Seven, flink-- asynchronous IO

A, flink asynchronous IO Overview

1.1 Asynchronous IO requirements

Async I / O is Alibaba contribute to a community of very high voice features introduced in version 1.2. The main purpose is to solve the communication delay (such as waiting for a response to the external system) becomes a problem when the system data flow bottleneck interact with external systems. For real-time processing, when the need to use external storage data, the need to be careful to treat, can not let the whole progress of work and the interaction between the external system processing delay convection decisive influence.
For example, the operator and other yard mapfunction access an external memory, in fact, the interaction is synchronous: send such a request to the database, it will wait for a response mapfunction. In many cases, this waiting process is very wasteful function of time. Asynchronous interaction with the database, the function means that a single instance can handle many concurrent requests, concurrent receive a response. Then, since the waiting time will send another request and receive other responses, reused saves time. At least, waiting time is amortized over a plurality of requests.
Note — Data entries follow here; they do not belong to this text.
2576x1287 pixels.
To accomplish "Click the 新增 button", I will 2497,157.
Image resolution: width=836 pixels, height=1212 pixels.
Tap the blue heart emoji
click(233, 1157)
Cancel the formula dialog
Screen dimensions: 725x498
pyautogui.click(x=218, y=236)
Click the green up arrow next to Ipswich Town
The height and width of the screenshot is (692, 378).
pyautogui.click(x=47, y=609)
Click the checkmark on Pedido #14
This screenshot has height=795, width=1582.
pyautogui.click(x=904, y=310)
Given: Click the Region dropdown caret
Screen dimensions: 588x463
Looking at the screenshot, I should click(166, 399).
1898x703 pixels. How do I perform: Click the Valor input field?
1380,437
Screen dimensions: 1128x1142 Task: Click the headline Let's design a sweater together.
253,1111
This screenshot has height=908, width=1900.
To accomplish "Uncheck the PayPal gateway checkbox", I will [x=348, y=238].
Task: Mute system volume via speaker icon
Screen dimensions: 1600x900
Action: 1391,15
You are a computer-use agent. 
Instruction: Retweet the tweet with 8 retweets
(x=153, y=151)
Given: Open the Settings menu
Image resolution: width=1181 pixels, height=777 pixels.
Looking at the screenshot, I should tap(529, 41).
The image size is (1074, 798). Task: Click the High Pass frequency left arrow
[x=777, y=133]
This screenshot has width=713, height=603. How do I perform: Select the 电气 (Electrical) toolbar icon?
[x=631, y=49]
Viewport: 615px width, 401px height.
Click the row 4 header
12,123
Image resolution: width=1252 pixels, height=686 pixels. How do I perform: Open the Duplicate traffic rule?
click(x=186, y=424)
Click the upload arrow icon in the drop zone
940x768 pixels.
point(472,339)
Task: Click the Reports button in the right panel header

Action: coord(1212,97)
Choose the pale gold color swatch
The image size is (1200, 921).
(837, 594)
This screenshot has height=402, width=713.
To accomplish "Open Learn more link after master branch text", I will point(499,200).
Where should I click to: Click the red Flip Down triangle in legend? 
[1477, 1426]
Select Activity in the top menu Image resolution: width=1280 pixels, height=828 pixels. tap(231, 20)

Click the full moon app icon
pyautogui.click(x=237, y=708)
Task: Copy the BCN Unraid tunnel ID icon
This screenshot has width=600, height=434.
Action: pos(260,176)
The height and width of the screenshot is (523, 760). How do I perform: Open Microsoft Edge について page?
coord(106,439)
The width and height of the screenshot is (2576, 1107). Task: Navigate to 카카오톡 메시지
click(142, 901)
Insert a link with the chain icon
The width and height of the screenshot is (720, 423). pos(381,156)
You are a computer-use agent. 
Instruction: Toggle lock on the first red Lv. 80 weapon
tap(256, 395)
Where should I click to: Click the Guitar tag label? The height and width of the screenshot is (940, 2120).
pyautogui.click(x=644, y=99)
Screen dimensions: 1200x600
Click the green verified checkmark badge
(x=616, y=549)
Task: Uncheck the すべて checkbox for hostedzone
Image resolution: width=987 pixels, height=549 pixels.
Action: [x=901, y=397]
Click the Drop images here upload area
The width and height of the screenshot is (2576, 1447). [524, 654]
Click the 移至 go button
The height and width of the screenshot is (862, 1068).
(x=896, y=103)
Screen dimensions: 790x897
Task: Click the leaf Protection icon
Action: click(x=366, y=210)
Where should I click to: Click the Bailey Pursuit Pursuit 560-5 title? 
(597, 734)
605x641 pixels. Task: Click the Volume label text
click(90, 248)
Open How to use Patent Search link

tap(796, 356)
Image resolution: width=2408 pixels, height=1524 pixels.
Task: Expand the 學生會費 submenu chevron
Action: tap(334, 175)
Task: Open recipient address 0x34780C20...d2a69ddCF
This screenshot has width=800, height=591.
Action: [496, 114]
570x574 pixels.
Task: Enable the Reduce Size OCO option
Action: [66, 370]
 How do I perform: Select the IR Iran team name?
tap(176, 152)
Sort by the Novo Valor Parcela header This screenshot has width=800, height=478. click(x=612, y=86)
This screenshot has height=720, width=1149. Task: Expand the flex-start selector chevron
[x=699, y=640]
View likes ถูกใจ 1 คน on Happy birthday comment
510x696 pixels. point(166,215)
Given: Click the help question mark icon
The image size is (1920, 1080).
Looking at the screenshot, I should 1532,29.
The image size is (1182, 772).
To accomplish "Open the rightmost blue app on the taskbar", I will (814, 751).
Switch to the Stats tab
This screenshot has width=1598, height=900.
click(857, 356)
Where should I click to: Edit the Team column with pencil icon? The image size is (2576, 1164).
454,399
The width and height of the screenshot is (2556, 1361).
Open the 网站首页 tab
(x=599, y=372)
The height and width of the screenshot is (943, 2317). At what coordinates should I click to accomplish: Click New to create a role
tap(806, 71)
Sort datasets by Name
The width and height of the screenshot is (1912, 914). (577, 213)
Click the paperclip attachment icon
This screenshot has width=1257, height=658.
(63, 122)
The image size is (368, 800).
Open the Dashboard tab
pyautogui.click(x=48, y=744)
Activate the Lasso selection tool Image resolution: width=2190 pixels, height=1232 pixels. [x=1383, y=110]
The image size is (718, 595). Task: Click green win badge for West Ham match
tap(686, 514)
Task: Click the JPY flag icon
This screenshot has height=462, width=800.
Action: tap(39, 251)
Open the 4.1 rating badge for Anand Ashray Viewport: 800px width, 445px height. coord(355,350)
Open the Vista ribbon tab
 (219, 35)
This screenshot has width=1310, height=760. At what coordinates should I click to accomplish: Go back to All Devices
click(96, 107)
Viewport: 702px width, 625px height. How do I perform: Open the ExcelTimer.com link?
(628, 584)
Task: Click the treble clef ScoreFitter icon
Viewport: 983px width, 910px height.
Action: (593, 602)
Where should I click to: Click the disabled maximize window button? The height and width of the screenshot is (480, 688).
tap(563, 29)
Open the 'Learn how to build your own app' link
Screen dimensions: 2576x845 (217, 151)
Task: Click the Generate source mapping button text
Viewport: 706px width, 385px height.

This makes a lot of use cases with a higher throughput.
Seven, flink-- asynchronous IO
Figure 1.1 flink-- asynchronous IO

Note: By increasing MapFunction to a larger degree of parallelism is possible to improve throughput, but this means higher resource overhead: More MapFunction instance mean more task, thread, flink internal network connection, link to the database, cache, more internal state spending.

1.2 Prerequisites for using asynchronous IO

Flink when using asynchronous IO, the connected database needs to support asynchronous client. Fortunately, many popular database support such clients. If there is no asynchronous client, you can also create multiple synchronization client, into the thread pool, use the thread pool to complete asynchronous function. Of course, this manner asynchronous with respect to clients less efficient.

Two, flink the use of asynchronous IO

2.1 The use of asynchronous IO

flink asynchronous IO API support asynchronous users requesting client in the data stream. API itself integration processing data streams, message sequence, Time, and fault tolerance.
If there is asynchronous client target database, using asynchronous IO, the need to achieve what three steps:
1, to achieve AsyncFunction or RichAsyncFunction, the function implements the functionality requested asynchronous distributed.
2, a callback callback function to retrieve the results of the operation, and then transferred to the ResultFuture.
3, using asynchronous IO operations on DataStream.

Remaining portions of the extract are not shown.